**BRIEF:** In the listing, from the line with "The height and width of the screenshot is (708, 1288)." up to and including the line with "The height and width of the screenshot is (534, 770).", switch "Identify the location of" to "Give the position of" and give back only those lines, with nothing else changed.
[[ RECORDS SHOWN open ]]
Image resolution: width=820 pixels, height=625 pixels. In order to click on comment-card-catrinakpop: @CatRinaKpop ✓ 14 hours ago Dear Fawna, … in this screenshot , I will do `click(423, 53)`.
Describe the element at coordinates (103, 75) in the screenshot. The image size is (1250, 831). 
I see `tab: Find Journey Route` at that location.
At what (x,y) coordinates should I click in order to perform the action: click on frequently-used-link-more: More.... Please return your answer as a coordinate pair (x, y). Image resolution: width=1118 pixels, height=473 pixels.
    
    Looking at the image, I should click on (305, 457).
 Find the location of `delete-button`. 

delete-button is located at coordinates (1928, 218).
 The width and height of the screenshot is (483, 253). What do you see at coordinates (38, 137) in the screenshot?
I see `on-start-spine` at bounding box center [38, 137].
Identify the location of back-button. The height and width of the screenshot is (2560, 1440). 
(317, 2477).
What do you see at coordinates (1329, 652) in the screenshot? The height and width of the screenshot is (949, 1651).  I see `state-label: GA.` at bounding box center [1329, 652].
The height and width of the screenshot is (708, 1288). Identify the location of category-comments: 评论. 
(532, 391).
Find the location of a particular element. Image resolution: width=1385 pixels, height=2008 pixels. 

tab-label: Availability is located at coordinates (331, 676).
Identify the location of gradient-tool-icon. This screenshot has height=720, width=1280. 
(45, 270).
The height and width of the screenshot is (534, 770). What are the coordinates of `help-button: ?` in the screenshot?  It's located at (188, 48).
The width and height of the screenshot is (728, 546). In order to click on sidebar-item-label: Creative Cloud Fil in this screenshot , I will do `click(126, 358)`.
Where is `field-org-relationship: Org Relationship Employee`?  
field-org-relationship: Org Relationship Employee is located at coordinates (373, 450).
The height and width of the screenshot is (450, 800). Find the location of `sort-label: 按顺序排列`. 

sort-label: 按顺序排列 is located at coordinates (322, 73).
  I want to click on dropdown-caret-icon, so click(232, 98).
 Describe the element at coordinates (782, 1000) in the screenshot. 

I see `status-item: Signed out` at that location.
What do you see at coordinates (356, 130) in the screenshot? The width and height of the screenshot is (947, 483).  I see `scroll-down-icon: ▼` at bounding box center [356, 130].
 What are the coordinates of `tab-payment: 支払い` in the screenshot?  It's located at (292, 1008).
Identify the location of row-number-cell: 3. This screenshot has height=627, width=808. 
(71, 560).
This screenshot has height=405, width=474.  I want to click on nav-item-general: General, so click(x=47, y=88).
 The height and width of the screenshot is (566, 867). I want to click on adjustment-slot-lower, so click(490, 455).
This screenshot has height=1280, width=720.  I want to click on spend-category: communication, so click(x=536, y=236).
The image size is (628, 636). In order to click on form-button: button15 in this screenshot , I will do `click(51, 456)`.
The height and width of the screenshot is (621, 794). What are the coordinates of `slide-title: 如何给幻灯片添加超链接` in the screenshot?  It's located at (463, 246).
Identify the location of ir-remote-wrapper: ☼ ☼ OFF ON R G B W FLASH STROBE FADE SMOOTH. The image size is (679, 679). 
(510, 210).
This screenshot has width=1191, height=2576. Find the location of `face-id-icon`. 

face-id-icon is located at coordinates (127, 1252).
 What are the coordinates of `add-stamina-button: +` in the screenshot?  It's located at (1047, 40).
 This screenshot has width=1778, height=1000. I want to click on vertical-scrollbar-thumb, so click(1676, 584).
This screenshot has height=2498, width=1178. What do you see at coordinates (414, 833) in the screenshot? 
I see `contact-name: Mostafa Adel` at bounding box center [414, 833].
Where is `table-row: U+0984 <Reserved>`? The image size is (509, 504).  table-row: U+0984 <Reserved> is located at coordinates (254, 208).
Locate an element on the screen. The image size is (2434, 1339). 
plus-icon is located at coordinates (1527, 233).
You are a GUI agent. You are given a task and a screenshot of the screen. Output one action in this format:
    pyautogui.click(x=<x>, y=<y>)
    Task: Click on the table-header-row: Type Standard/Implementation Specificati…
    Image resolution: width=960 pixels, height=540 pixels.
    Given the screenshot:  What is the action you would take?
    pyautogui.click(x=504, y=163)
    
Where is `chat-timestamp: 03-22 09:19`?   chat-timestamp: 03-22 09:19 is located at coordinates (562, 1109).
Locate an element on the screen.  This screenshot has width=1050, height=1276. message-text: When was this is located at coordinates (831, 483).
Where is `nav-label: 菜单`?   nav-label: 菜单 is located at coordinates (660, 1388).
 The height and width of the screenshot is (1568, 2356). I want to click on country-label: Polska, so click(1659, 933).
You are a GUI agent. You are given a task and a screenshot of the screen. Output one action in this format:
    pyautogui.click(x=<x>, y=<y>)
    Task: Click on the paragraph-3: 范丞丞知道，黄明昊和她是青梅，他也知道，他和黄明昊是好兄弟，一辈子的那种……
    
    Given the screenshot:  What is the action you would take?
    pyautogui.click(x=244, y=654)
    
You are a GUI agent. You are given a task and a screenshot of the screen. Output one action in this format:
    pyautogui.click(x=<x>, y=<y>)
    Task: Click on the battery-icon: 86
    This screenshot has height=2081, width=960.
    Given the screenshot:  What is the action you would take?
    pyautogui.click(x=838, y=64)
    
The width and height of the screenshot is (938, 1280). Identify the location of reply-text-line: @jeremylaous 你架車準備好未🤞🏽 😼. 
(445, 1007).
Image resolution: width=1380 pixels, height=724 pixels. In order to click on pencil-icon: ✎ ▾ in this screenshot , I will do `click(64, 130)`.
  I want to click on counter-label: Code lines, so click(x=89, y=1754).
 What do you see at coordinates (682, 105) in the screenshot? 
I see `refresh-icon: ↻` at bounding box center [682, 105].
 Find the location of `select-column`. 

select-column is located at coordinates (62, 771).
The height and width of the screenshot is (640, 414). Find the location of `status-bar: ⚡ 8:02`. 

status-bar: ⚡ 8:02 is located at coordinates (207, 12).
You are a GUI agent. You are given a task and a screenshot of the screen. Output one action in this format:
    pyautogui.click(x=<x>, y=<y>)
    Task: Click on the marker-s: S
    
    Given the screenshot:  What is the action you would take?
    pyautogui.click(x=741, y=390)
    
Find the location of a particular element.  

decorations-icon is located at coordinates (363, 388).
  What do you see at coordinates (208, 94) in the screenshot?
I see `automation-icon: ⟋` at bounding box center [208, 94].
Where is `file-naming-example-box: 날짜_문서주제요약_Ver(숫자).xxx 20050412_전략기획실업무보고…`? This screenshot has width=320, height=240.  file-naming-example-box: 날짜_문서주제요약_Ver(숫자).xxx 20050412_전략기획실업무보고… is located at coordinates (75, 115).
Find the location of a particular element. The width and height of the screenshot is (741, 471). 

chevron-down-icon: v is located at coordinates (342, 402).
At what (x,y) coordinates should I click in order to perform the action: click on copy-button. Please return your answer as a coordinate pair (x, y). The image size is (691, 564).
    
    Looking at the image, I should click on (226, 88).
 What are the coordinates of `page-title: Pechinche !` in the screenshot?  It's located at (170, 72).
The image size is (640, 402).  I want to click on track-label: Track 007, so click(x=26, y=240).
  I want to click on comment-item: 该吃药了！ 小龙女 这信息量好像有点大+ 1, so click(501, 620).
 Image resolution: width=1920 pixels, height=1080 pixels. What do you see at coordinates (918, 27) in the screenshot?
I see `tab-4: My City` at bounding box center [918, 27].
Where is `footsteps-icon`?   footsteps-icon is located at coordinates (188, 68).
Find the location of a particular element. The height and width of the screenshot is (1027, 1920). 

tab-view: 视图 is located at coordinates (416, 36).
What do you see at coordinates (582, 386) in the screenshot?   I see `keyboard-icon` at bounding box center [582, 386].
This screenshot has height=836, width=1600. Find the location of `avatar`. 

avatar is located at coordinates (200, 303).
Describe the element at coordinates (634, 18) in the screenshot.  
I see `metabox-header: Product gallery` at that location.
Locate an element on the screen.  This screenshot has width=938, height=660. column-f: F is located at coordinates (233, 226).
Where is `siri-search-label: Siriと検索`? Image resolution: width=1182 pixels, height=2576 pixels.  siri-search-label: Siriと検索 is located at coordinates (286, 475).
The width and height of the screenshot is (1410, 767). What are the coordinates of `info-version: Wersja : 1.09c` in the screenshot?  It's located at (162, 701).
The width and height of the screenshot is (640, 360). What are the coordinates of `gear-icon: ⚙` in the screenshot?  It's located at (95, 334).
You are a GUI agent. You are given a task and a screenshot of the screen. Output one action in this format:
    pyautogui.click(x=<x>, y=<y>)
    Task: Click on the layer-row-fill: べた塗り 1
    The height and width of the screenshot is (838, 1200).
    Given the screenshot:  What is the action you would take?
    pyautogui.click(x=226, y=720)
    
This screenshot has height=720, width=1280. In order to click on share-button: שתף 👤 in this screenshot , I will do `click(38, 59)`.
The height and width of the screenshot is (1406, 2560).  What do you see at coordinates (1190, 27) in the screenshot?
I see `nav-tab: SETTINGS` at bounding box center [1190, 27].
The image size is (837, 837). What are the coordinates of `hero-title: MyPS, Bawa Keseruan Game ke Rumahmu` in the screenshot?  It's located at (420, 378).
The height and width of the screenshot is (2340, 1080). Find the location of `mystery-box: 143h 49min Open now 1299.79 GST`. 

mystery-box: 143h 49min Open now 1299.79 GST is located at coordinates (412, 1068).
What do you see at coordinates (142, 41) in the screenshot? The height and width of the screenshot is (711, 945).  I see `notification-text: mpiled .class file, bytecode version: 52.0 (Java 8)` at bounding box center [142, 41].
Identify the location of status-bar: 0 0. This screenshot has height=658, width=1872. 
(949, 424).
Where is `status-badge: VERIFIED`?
[[ RECORDS SHOWN closed ]]
**TASK ANSWER:**
The height and width of the screenshot is (708, 1288). Give the position of category-comments: 评论. 
(532, 391).
Find the location of a particular element. Image resolution: width=1385 pixels, height=2008 pixels. 

tab-label: Availability is located at coordinates (331, 676).
Give the position of gradient-tool-icon. This screenshot has height=720, width=1280. 
(45, 270).
The height and width of the screenshot is (534, 770). What are the coordinates of `help-button: ?` in the screenshot?  It's located at (188, 48).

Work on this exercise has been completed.